The simplest case is where you want to remove the last physical disk.
Then, you will need the resize utility (which you will have already to
accomplish the RAID-0 scheme), so you can resize the filesystem down.
The resizing utility will have to migrate inodes and disk blocks out
from the physical disk, so that you will be able to remove it from the
logical volume.

The really hard case happens when you want to remove a disk from the
*middle* of a logical volume. This is where things get really painful.
It can be done with the resizing utility, at least in theory, but the
resizing utility would need to not only migrate blocks and inodes away
from the physical disk, but it would also need to renumber all of the
blocks and inode numbers for all disks *after* the physical disk, and
update inodes and directories accordingly.

This is where a redesigned scheme that tries to handle volume sets from
the very beginnning has some advantages over a RAID-0 scheme. However,
I suspect it's still less code to make the resize utility handle
removing a disk from the middle, when compared against the cost of
implementing a whole new advanced filesystem from scratch.
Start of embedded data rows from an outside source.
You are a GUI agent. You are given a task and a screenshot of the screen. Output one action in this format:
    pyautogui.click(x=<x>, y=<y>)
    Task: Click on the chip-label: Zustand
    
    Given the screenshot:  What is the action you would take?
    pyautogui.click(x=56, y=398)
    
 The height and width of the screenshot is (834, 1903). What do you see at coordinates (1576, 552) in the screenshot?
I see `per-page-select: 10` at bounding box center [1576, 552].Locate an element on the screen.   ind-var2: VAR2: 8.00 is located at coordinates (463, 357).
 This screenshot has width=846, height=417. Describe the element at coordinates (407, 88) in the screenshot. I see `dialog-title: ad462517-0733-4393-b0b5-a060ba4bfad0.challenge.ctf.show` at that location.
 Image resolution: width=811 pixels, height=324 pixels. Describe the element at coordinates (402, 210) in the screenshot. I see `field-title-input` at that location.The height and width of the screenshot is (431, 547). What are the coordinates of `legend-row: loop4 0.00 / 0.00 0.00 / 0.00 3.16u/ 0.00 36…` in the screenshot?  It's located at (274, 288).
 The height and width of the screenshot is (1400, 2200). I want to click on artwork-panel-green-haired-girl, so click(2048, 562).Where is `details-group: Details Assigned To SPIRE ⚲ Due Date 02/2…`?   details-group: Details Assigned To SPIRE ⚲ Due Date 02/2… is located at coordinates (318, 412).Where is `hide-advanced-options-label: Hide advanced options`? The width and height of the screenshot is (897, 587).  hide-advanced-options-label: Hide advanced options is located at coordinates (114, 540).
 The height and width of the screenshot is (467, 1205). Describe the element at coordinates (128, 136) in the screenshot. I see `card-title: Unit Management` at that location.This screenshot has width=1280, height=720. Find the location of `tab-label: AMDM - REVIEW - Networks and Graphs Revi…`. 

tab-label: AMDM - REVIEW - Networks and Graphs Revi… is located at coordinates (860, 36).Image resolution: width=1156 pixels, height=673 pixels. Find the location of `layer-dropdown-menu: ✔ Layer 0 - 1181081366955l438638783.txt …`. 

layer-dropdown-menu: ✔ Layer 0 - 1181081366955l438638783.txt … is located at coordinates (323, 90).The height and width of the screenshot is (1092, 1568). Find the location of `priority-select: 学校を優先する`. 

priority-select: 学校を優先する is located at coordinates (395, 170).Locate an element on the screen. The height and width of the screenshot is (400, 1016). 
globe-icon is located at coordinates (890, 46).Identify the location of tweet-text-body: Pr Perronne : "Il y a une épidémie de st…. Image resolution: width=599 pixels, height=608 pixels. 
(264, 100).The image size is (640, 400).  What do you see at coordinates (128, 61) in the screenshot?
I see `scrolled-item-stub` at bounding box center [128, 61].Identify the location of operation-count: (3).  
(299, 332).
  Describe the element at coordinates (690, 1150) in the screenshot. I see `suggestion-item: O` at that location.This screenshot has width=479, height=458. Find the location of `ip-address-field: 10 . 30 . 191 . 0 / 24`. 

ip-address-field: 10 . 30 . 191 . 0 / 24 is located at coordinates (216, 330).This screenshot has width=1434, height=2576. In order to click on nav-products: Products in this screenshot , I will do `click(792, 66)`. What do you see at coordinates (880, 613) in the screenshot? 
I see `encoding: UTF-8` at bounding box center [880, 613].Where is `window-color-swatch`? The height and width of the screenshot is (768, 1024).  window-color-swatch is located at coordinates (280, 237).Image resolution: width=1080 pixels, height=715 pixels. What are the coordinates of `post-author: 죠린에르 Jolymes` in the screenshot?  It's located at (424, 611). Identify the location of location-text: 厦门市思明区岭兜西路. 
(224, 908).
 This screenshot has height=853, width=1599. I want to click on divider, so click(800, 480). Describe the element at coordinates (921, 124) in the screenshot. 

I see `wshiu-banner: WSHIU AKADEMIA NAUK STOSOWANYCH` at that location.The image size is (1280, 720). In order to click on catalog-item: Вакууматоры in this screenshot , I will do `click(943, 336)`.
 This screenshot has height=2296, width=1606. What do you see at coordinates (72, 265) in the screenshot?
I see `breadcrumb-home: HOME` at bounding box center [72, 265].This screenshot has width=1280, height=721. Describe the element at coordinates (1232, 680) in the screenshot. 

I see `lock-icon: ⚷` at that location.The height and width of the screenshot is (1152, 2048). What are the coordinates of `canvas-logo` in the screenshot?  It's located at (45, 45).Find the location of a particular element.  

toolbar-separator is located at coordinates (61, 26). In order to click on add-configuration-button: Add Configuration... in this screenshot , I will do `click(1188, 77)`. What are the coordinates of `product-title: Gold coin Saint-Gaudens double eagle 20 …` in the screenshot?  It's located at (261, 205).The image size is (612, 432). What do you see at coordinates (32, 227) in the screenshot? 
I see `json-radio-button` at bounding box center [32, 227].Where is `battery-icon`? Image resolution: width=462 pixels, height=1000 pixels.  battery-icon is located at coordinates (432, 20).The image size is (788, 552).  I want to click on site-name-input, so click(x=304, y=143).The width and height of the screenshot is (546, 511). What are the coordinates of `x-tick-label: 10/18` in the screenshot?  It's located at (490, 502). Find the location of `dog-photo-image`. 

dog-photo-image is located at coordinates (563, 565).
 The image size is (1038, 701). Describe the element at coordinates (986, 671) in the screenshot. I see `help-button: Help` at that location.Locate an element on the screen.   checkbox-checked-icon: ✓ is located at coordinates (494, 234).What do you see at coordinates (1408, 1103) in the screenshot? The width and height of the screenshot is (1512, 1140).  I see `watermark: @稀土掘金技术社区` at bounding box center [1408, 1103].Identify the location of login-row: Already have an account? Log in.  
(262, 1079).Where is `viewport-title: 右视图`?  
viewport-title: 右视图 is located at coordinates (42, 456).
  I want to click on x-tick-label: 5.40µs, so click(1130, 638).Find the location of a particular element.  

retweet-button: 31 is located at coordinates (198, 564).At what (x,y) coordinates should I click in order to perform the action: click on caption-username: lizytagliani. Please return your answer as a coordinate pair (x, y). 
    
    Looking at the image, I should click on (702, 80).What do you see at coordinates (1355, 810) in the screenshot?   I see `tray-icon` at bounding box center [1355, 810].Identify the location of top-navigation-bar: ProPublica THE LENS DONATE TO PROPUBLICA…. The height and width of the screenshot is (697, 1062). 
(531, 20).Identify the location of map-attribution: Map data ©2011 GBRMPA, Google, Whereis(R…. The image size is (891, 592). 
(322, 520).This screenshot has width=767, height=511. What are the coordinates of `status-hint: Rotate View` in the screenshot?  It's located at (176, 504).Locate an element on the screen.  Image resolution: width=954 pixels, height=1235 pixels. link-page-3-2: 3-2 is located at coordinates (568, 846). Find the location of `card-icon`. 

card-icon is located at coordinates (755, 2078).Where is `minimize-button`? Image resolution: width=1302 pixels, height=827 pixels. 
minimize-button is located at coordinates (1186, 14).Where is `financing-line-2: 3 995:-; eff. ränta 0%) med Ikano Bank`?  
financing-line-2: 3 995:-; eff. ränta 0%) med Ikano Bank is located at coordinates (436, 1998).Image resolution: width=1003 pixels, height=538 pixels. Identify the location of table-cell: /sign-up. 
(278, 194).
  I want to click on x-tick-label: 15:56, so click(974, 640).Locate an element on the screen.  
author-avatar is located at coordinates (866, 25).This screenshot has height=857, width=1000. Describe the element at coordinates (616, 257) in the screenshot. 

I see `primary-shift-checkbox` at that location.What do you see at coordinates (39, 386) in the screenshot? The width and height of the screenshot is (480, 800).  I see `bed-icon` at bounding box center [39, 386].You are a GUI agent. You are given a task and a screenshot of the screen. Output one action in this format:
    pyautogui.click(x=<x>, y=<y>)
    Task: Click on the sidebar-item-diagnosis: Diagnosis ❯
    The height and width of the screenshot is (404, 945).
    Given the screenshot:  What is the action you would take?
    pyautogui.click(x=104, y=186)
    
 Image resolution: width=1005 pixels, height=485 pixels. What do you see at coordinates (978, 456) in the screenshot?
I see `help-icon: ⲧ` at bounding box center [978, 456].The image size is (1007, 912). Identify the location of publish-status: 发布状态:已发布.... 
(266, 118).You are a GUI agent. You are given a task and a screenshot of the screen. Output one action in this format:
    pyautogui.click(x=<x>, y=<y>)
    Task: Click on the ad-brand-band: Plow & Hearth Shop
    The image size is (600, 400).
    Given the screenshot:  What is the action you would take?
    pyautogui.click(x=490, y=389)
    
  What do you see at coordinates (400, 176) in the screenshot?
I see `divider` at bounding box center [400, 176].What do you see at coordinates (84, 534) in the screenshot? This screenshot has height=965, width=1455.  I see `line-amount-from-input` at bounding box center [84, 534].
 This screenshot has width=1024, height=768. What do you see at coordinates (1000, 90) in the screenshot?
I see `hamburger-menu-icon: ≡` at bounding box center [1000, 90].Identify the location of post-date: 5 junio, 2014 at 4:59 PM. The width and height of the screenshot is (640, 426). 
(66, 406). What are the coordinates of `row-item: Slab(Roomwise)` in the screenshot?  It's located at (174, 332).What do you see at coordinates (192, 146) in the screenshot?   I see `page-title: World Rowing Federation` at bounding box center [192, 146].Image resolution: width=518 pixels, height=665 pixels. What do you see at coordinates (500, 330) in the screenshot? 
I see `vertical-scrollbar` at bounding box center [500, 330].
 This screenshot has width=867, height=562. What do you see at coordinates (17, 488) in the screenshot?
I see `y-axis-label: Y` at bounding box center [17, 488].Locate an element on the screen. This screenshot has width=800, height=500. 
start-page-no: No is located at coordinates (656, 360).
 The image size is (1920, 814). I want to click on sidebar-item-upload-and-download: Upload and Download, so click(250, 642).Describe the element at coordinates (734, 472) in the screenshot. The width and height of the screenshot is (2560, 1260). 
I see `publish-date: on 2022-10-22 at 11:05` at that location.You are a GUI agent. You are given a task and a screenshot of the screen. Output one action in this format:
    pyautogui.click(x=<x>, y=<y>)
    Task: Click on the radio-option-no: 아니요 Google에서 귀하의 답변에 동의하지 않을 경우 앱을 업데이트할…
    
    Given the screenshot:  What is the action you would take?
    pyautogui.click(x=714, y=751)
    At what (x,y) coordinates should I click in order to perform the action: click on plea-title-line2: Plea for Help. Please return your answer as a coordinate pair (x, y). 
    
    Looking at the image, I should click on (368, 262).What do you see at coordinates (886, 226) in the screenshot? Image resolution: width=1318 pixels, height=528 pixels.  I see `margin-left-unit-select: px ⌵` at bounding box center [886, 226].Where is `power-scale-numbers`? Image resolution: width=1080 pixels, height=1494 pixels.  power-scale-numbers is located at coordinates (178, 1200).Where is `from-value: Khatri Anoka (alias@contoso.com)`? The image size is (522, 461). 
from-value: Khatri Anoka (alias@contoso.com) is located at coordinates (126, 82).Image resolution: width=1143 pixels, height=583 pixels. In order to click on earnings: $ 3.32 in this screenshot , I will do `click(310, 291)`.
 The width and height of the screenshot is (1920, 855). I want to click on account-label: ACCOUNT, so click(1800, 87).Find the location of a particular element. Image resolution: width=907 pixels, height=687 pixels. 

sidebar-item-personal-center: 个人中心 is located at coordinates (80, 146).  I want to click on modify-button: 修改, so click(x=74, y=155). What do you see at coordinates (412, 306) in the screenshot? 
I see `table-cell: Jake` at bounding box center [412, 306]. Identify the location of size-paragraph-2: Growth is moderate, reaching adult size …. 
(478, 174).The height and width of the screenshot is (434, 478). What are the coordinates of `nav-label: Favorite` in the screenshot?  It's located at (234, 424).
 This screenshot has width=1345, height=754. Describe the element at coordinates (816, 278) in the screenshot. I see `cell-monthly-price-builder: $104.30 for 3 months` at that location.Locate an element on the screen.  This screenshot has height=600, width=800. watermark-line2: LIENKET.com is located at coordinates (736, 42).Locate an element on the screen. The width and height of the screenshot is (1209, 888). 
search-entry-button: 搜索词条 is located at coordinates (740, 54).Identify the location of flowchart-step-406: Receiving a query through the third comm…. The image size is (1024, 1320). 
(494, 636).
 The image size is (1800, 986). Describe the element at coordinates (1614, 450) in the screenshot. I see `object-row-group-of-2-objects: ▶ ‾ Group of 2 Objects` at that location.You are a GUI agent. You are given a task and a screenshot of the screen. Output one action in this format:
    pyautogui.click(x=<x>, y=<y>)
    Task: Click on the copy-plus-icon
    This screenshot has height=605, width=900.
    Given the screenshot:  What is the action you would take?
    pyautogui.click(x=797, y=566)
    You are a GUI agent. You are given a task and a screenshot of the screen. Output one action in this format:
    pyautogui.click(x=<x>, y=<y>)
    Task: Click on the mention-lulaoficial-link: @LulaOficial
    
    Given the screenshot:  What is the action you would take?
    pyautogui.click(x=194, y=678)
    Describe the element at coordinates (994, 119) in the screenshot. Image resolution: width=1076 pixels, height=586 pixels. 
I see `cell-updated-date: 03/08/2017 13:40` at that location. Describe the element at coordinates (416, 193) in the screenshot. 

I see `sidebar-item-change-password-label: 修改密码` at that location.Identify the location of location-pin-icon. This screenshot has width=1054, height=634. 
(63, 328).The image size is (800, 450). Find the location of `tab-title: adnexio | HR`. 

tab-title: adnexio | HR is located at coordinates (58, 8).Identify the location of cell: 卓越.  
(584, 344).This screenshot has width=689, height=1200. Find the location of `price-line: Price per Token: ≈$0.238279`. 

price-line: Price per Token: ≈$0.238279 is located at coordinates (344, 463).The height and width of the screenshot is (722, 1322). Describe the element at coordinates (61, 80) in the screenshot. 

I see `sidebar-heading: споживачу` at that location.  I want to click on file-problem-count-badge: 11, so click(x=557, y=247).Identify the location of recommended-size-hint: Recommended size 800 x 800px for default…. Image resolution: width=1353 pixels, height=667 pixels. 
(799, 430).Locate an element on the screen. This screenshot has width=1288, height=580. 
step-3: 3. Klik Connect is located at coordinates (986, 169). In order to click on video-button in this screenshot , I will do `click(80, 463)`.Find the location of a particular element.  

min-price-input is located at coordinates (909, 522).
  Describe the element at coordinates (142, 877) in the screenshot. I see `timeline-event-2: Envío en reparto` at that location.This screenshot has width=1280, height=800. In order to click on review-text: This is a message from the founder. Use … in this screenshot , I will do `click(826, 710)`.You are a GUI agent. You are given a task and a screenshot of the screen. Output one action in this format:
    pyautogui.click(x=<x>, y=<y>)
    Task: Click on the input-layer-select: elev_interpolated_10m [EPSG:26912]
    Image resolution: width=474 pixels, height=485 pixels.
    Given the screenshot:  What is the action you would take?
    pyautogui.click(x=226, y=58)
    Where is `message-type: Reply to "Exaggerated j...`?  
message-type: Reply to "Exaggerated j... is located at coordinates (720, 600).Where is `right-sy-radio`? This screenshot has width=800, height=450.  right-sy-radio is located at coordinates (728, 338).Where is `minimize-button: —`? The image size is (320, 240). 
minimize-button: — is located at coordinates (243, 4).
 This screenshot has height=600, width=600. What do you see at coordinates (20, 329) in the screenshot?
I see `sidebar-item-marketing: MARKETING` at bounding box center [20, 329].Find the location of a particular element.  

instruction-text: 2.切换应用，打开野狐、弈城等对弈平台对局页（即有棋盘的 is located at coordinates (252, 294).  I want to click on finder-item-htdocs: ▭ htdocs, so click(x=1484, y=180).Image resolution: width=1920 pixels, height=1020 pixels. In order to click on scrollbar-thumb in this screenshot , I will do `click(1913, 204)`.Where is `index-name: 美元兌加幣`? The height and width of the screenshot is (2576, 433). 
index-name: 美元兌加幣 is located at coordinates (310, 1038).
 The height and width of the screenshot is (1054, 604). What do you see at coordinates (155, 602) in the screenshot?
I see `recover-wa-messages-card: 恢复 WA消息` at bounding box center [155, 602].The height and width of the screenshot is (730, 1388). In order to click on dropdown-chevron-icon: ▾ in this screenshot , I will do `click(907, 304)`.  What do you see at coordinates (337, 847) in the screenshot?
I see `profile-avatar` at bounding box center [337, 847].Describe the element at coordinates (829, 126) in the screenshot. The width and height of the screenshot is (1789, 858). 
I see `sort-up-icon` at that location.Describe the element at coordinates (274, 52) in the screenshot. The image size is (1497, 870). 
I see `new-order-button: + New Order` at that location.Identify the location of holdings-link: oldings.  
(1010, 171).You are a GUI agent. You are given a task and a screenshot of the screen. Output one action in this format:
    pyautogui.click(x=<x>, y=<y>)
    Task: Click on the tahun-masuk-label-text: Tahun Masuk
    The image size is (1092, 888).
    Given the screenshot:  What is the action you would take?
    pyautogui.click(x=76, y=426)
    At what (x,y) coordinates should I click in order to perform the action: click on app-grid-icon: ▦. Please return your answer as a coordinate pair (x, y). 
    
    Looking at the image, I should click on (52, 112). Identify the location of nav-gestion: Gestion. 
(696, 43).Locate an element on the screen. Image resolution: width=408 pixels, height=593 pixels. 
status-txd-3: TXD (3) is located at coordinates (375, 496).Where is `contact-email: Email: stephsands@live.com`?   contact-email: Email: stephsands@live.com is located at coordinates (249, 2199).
As far as adding extra features such as logging to ext2fs, it's
something that Stephen and I have at least talked about, and I've done
some initial thinking about its design. The hardest part is that we
don't have really have the underlying support for it in the Linux
buffer/page cache layer. What is really needed is multiple buffer cache
queues for each device, representing differing levels of priority that
buffers should be flushed out to disk. So if there are blocks on the
high-priority queue, they should be processed before any blocks on the
medium priority queue, and so on. There probably should also be a
special super-low priority queue where things like atime updates would
go, where this queue would only get flushed either when (a) you need to
reclaim the buffer to get back some memory, or (b) when you unmount the
filesystem. This would make a really big difference as far as
performance on busy filesystems and prolonging the life of batteries in
a laptop computer, since atime updates would rarely get flushed to disk.

Once you have the multiple levels of priority for the write queues, it
makes life much easier for doing an efficient rollback log for ext2.
The basic idea is that rollback log allows you to undo meta-data updates
to get your disk back to a stable state. Periodically, the system will
do a commit operation where all pending meta-data is flushed out. This
needs to be done periodically because (a) you want files that are
written to be actually committed, and (b) disk blocks which are freed
due to a file deletion or truncation can't be re-used until the commit

There are of course other logging schemes which can be used, such as
those used in the lfs and other more advanced filesystems. It is often
very, very hard to get the performance of those advanced filesystem up
to those of a well-tuned traditional filesystem, especially if you're
working with a large variety of amount of free memory that you can
assume is availble for buffer caches.

As far as hashing or B-tree directory structures, and extent-based
filesystems, those are things which are possible in the ext2 filesystem
as well. There is an obvious design question about whether it's simpler
to build these sorts of things in from scratch, or take an existing
filesystem and add these features.

My opinion is that for simple things like adding hashed or B-tree
directories, or using an extent-based block encoding scheme, we're
better off simply enahncing the ext2 filesystem. Obviously, the really
esoteric features such as the log-structured filesystems and generalized
volume management (beyond just RAID-oriented schemes), you might as well
start from scratch. However, there's a cost-benefit tradeoff to these
schemes, and I think we can add a lot of really good stuff to the ext2
filesystem, while maintaining backwards compatibility.

If other people wish to work on a really advanced filesystem --- I wish
them luck. It's not an easy thing to do, though, especially in terms of
getting the reliaibility and efficiency up to acceptable levels. I for
one am very interested in seeing what they come up with.